Osman Ağa, Büyük Camii ve 8 çeşmeyi yaptırır ve üzerine çeşitli kitabeler yazdırır. Çeşmeler Ağalar sülalesince vakıf olarak işletilir.
Kasabanın İsaoğlu, Bayana,  Hasan Efendi ve Bilaloğlu mescitlerinde de bakımsızlık yüzünden sıvalar harabolmuş, günümüzde de şartlara göre yeniden tamir edilmiştir.
Büyük Camii diye adlandırılan Halil Paşa (bazı kaynaklara göre Halil Beşe) Camii’nde harem kahyası Hacı Osman Ağa ve ailesi Hatice hanım için dışarı çıkmamak üzere vakfettiği iki Kuran Kursu mevcut olup, bu vakfiyeyi kendi el yazısı ile kuranların üzerine yazmıştır. Bunlardan başka H.1294 Hasanoğlu İsmail Ağa’ın vakfettiği Kur’an’ın sonunda el yazısı vakıfname de “Kariye-i Enar” lafzına tesadüf ediyoruz.
Büyük Camiinin önünde bir şadırvan vardı Şadırvanın kitabesinde;
“Bu şadırvan yakıştı buraya. Oturup abdest alana bulsun ziya, cümlemiz eshabı hayrata edelim dua. El hac Mehmet Tevfik Hicri 1215.” yazardı.

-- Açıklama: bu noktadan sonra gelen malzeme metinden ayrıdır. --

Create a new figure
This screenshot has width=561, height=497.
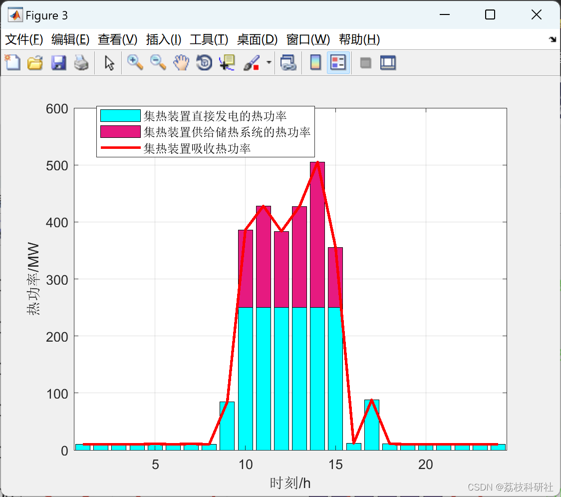(x=12, y=62)
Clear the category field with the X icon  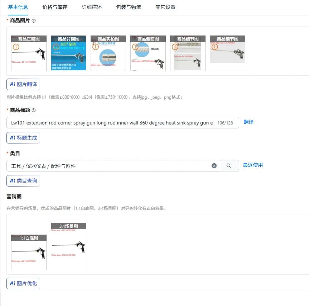click(x=214, y=166)
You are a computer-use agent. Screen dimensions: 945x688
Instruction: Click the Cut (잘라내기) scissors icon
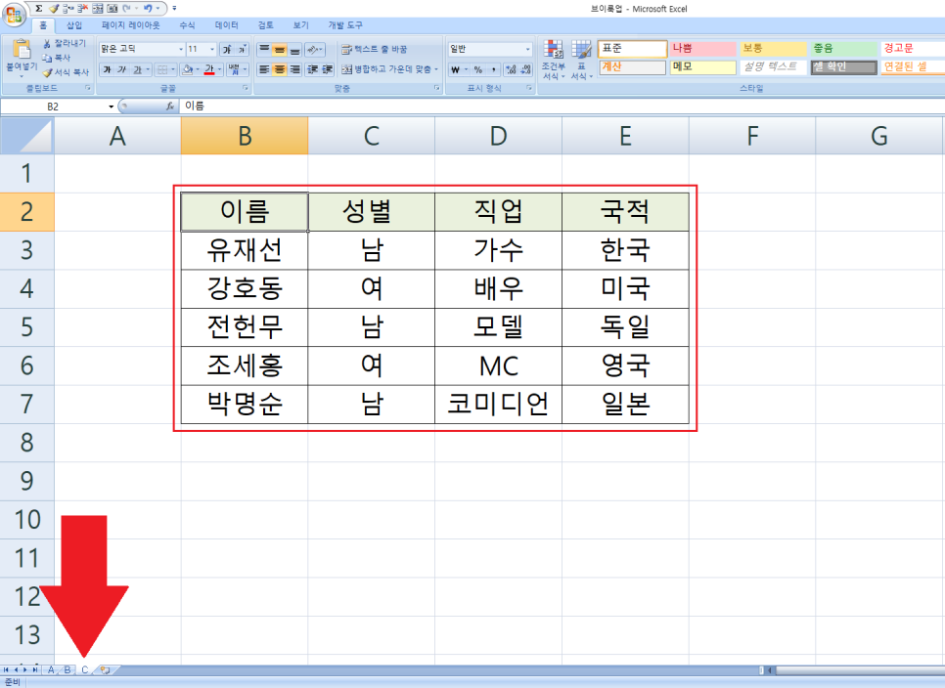point(47,44)
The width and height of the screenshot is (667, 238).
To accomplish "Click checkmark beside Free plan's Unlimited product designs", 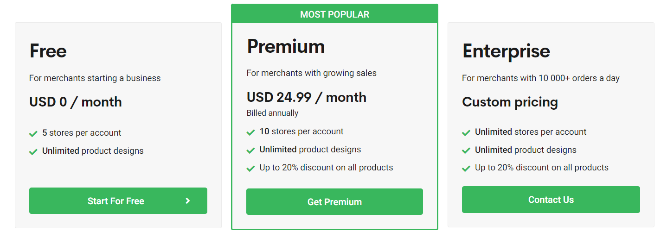I will [33, 151].
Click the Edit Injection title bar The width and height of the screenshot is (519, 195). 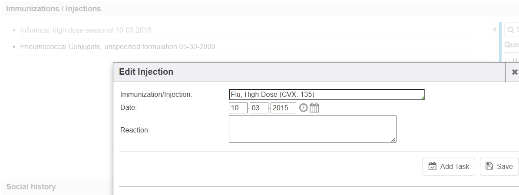pos(304,72)
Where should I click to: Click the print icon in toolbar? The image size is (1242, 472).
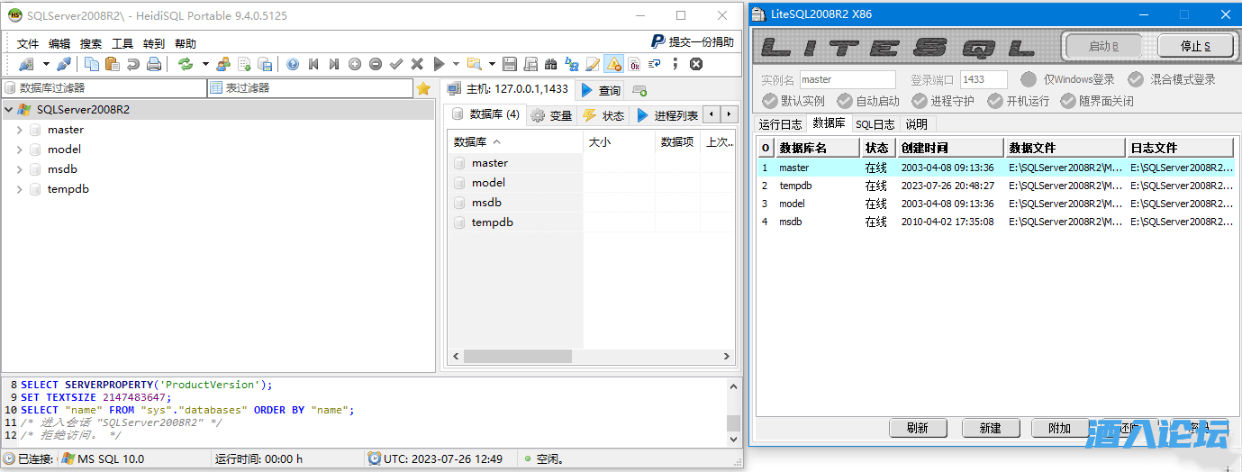click(154, 64)
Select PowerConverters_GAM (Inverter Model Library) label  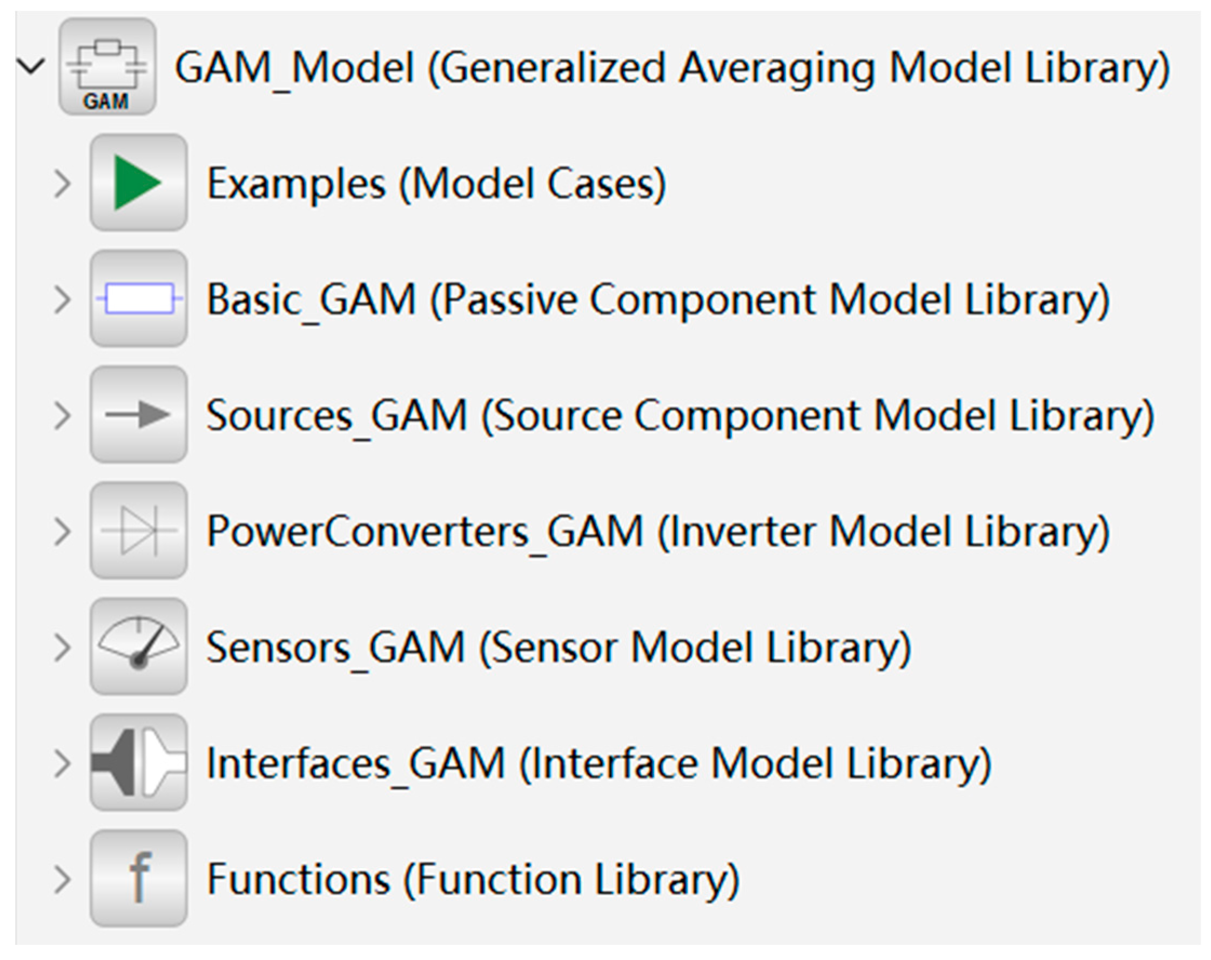pos(658,531)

 “İbrahim Paşa Ürgüp’ün kazasına bağlı Nar köyünde bulunan Halil Beşe mescidinin bir hatip ile imamına günde dörder, müezzinine üç, kayyum,
 
devirhan ve hademesine de günde iki akçe tahsis ettiğini görüyoruz.” (Kaynak : M. Münir Aktepe “Nevşehirli Damat İbrahim Paşa’ya Aid İki Vakfiye” İstanbul Üniversitesi Edebiyat Fakültesi Tarih Dergisi Cild: XI Eylül 1960, ss - 149-160.)
Hacı Osman Ağa’nın İsmail Ağa’da 85 yıl önce vakfettiği Kur’an’da “Kariye-i Enar” yazılı olması dikkati çekmektedir. “Su Yolları Vasiyetnamesi” ve birçok ilamlarda “Enar” kelimesine rastlanması buranın eski adının “Enar” olduğu hükmünü kuvvetlendirmektedir.
İsaoğlu Camiini, Ese isminde bir şahıs yaptırmış. Bayana Camiini ise bir kadının yaptırdığı bilinmektedir.
Bayana Camiindeki kitabede şunlar yazılıdır;
Ne güzel yaptırmış bu ibadethaneyi
Mevla içinden eksik etmesin ulemayı.
Enderunu Humayundan Babüssade Ağalarından Silsileci Hazinedar Başı Hasan Ağa’nın Hayratıdır.